§ **DATA SUPPLIED**
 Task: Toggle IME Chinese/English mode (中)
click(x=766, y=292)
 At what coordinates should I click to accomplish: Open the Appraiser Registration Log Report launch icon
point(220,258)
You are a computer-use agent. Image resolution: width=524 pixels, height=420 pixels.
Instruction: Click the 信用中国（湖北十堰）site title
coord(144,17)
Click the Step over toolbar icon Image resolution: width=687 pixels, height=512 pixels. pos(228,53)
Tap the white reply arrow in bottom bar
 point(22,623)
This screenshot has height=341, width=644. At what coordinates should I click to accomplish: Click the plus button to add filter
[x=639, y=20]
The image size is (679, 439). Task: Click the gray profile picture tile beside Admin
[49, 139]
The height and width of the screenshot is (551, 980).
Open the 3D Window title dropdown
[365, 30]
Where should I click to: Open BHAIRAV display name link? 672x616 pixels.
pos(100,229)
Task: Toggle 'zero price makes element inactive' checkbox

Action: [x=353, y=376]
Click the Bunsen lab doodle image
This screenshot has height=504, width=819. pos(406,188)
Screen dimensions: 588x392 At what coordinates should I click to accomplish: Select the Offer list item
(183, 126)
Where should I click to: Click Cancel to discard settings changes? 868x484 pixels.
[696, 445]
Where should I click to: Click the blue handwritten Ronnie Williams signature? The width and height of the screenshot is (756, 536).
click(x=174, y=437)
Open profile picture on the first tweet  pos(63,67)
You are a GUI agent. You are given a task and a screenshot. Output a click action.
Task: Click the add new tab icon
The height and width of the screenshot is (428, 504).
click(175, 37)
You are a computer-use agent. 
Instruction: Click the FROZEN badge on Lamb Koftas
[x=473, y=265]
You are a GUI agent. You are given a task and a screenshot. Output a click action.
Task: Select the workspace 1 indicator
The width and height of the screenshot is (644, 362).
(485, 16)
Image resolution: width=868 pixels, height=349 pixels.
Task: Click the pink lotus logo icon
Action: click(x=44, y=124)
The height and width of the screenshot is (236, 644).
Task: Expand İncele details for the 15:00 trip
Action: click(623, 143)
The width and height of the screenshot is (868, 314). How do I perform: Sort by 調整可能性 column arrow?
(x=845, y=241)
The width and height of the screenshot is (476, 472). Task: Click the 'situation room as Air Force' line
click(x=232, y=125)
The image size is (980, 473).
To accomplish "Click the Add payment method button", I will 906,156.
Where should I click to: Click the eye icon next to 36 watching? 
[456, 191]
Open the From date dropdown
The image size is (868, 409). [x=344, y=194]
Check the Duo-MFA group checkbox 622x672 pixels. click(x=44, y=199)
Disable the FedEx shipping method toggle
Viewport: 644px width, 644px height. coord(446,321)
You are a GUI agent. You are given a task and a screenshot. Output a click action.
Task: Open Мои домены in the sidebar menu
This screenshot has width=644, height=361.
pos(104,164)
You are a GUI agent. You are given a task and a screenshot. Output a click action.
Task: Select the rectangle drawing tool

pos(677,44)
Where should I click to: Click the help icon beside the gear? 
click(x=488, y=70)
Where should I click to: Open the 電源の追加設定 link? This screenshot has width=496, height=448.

§ **TASK OBJECTIVE**
Set down exactly the lines of the data above, beginning with the line that has "Where should I click to: Open BHAIRAV" and ending with the line that has "Task: Select the workspace 1 indicator", and no others.

§ **ANSWER TO THE EXERCISE**
Where should I click to: Open BHAIRAV display name link? 672x616 pixels.
pos(100,229)
Task: Toggle 'zero price makes element inactive' checkbox

Action: [x=353, y=376]
Click the Bunsen lab doodle image
This screenshot has height=504, width=819. pos(406,188)
Screen dimensions: 588x392 At what coordinates should I click to accomplish: Select the Offer list item
(183, 126)
Where should I click to: Click Cancel to discard settings changes? 868x484 pixels.
[696, 445]
Where should I click to: Click the blue handwritten Ronnie Williams signature? The width and height of the screenshot is (756, 536).
click(x=174, y=437)
Open profile picture on the first tweet  pos(63,67)
You are a GUI agent. You are given a task and a screenshot. Output a click action.
Task: Click the add new tab icon
The height and width of the screenshot is (428, 504).
click(175, 37)
You are a computer-use agent. 
Instruction: Click the FROZEN badge on Lamb Koftas
[x=473, y=265]
You are a GUI agent. You are given a task and a screenshot. Output a click action.
Task: Select the workspace 1 indicator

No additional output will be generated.